### Assignment
Please continue the news article on GSK's fourth-quarter results, picking up right after its last sentence.

### Reading text
By Eva Mathews
(Reuters) -GSK beat market estimates for fourth-quarter results on Wednesday, and unveiled an upbeat forecast for 2024 and beyond on the ramp-up of its vaccines and cancer drugs pipeline, underscoring the benefits of its consumer health unit spin-off.
This is the British drugmaker's first annual earnings report after it spun off Haleon in July 2022. While GSK has been selling its stake, it still remains a top shareholder in the company that owns Sensodyne toothpaste and other household brands.
CEO Emma Walmsley's strategy has been centred around sharpening GSK's focus on vaccines and infectious diseases, and shifting its HIV focus to long-acting treatment and prevention therapies, amid a series of upcoming patent expiries and declining revenue from current bestsellers.

### Material provided
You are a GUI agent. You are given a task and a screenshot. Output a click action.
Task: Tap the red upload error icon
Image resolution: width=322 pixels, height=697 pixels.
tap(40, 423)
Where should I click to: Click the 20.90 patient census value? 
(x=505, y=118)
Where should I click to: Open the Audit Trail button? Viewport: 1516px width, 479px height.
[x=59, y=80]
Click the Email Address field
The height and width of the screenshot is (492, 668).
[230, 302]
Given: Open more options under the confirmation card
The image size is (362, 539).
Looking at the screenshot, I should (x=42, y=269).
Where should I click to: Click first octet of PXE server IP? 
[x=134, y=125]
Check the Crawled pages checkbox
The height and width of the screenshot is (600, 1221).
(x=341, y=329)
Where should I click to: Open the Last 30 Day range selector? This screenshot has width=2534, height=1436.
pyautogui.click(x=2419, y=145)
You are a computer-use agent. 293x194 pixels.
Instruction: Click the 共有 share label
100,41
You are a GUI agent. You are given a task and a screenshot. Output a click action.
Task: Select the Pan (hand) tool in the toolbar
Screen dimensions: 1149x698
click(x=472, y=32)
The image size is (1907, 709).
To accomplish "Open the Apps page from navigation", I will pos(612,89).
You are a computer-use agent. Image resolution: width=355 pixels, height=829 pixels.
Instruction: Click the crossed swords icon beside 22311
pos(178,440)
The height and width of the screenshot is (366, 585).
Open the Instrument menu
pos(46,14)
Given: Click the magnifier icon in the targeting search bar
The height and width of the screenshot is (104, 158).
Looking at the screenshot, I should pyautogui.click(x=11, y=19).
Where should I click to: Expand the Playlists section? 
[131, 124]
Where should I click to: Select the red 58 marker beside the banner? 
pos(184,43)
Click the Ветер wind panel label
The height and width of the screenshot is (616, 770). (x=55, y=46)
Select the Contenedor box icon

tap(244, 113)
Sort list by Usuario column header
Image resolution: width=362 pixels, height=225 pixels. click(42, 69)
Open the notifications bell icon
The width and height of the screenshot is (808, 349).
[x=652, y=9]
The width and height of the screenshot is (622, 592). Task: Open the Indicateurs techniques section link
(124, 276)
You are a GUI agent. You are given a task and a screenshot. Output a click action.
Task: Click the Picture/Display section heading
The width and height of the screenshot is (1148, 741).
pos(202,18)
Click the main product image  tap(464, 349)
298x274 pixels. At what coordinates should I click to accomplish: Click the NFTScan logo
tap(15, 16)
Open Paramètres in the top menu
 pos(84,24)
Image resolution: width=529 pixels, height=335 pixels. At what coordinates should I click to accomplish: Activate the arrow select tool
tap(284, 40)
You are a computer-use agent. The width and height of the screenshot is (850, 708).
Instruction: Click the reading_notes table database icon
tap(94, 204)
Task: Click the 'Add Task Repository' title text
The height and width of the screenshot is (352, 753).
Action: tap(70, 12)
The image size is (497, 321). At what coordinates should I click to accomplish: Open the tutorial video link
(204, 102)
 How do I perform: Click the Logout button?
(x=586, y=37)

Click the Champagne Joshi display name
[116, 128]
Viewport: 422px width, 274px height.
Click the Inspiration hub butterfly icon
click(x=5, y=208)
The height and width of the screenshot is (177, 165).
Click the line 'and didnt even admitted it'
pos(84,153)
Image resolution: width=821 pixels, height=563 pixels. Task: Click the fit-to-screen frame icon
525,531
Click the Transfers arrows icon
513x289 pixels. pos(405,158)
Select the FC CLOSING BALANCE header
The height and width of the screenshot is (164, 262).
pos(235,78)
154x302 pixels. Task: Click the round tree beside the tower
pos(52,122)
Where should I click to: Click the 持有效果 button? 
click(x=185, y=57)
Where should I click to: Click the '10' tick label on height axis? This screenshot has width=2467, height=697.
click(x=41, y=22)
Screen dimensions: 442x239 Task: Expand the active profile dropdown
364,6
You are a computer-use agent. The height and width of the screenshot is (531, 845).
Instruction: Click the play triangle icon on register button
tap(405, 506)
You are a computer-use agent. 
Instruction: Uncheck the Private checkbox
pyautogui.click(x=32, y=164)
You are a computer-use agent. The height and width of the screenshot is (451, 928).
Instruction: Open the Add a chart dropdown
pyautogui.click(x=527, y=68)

### Result below
"We are now planning for at least 12 major launches from 2025, with new Vaccines and Specialty Medicines for infectious diseases, HIV, respiratory and oncology," Walmsley said in a statement.
The company is betting on Arexvy, its respiratory syncytial virus (RSV) for older adults, to be its next blockbuster medicine, as costly U.S. litigation over discontinued heartburn drug Zantac looms and it recovers from a series of setbacks in its cancer portfolio.
Arexvy clocked sales of 1.24 billion pounds for the year ended Dec. 31, following a strong second-half launch that has trounced a shot from U.S. rival Pfizer (NYSE:PFE).
GSK expects its adjusted profit per share to increase between 6% and 9% in 2024, on sales growth of 5%-7%, above analysts' expectations for growth, according to a company-supplied poll.
The company also expects sales and adjusted operating profit to grow more than 7% and 11% annually by 2026, compared with 5% and 10% forecast earlier, respectively.
By 2031, GSK now expects to achieve sales of more than 38 billion pounds, 5 billion pounds ahead of what was estimated earlier.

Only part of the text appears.